[Start of section]

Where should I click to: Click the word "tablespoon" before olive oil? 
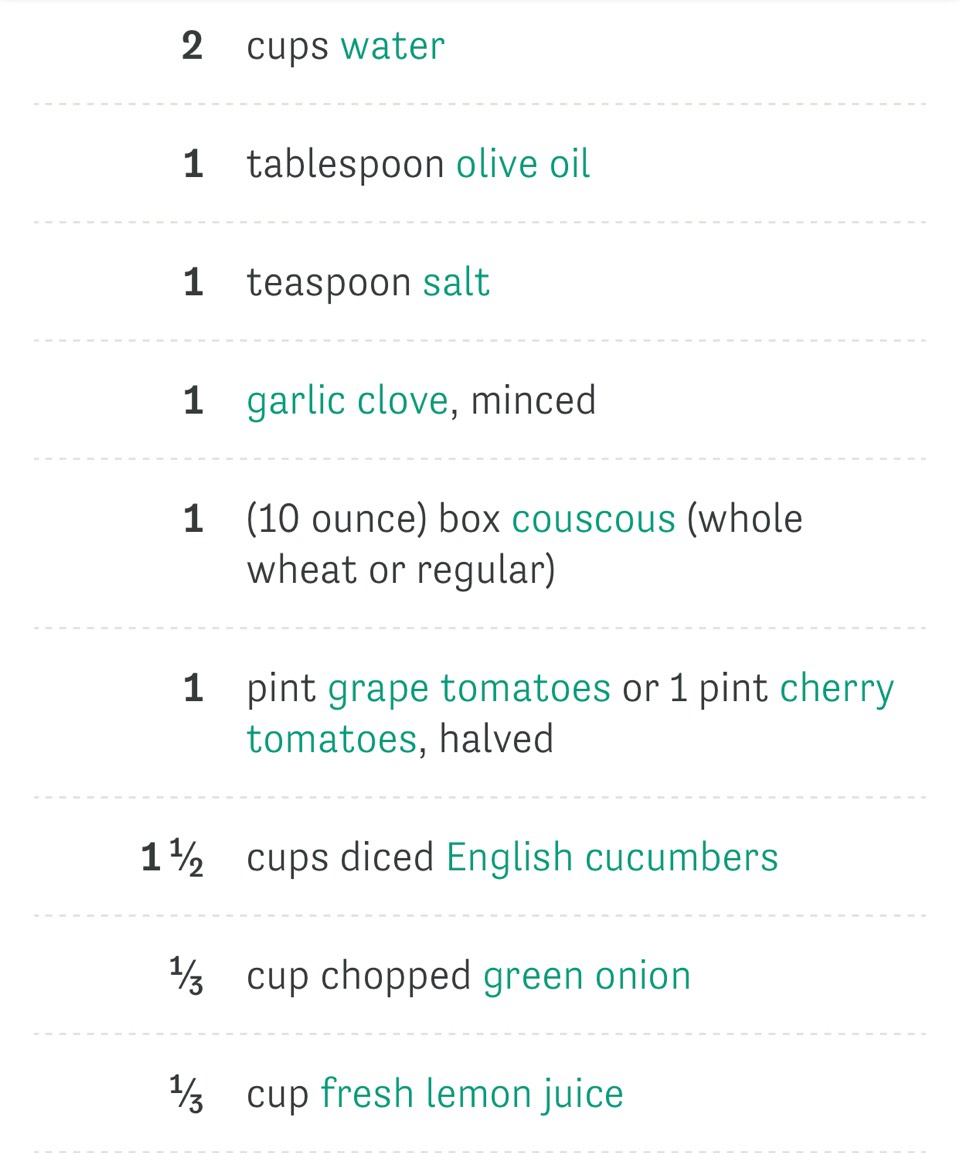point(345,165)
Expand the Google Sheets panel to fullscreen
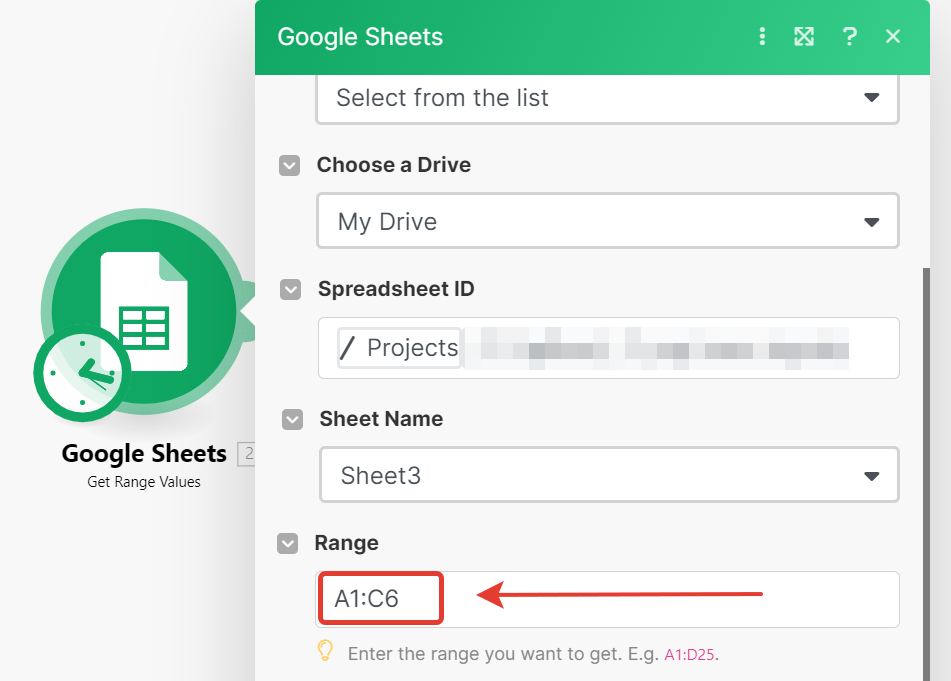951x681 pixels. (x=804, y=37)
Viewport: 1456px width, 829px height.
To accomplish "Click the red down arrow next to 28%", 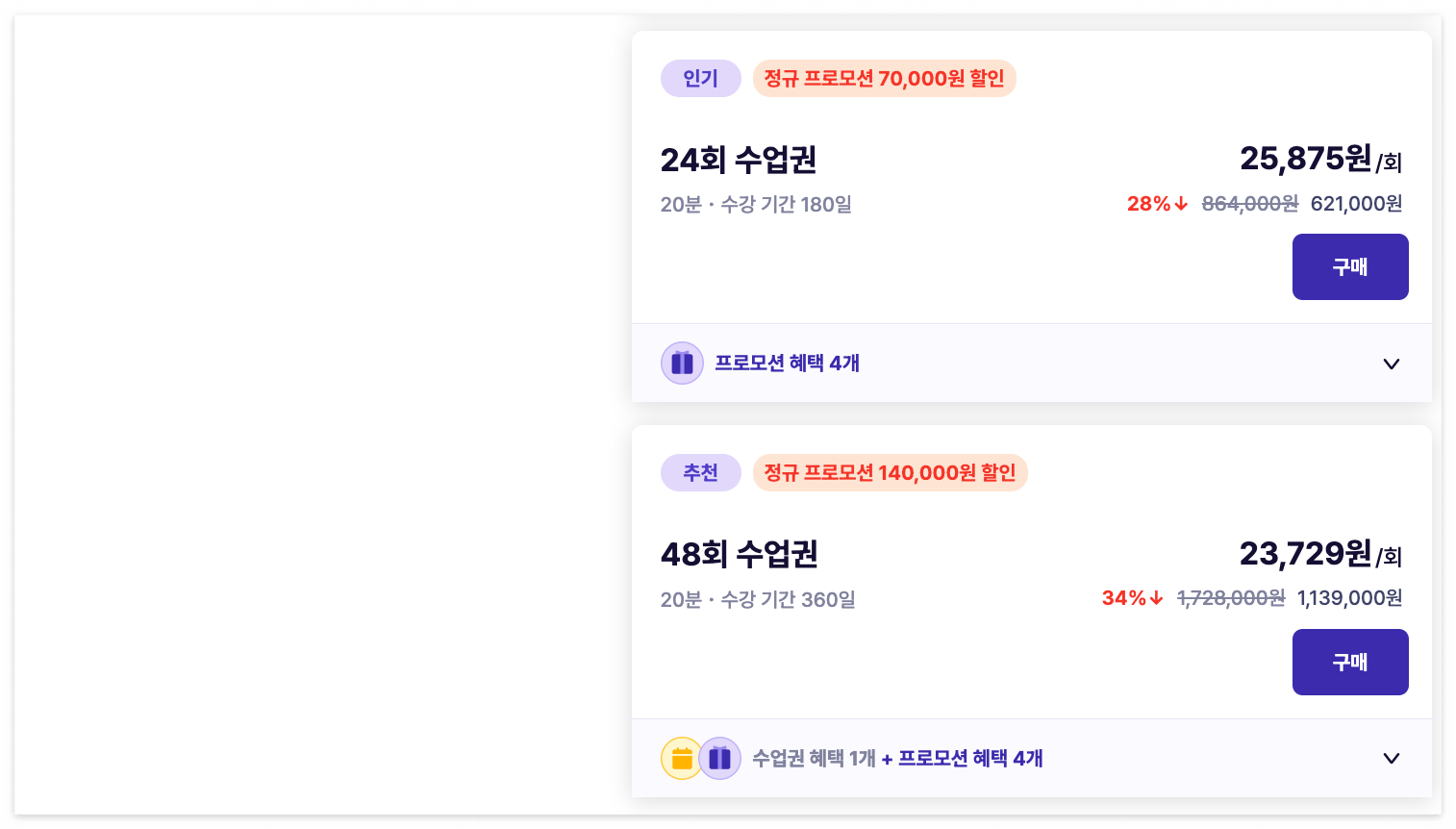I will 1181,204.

[End of section]

> _Work instruction_
An exact copy is required of the lines from the start of the records above through the line with "Viewport: 1456px width, 829px height.", and only those, without any pictures.

> _Output_
Where should I click to: Click the word "tablespoon" before olive oil? 
point(345,165)
Expand the Google Sheets panel to fullscreen
951x681 pixels. (x=804, y=37)
Viewport: 1456px width, 829px height.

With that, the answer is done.